In the few years, it has been able to work closely with clinicians in the network to be able to offer proof of principles for the application of Genomics for Precision Medicine. A comprehensive programme for patient referral is also functional.

== IndiGen Programme for Public Health ==
The IndiGen programme on Public Health Genomics aims to undertake whole genome sequencing of 1000 Indian individuals representing diverse ethnic groups from India. The data generated as part of IndiGen would provide the baseline for allele frequencies of genetic variants for genetic epidemiology and aid policy decisions. The frequencies of clinically relevant genetic variants would form the template for enabling diagnostic approaches for prevalent genetic diseases and also for optimising therapies through pharmacogenomics. A comprehensive resource providing searchable access to the data is also made available.

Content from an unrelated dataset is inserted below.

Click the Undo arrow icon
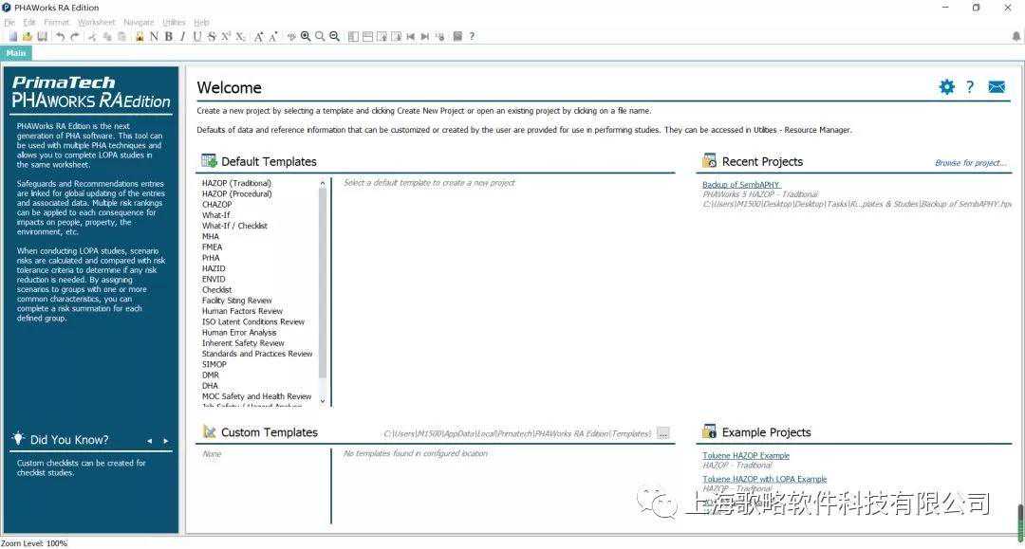 [60, 37]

==Extension Centers (Branches)==
The main IGIB campus is located at Mall Road, New Delhi near Delhi University North Campus. IGIB's alliance with the Biotech/Pharmaceuticals has led to its growth and setting up of two extension centers - one at South Delhi (IGIB Annex at TCGA, Okhla) and the other at Western Delhi at Naraina.

==International Meetings==
IGIB was a co-host of the 13th meeting of the Human Genome Organization (HUGO) in 2008, held at Hyderabad International Convention Centre.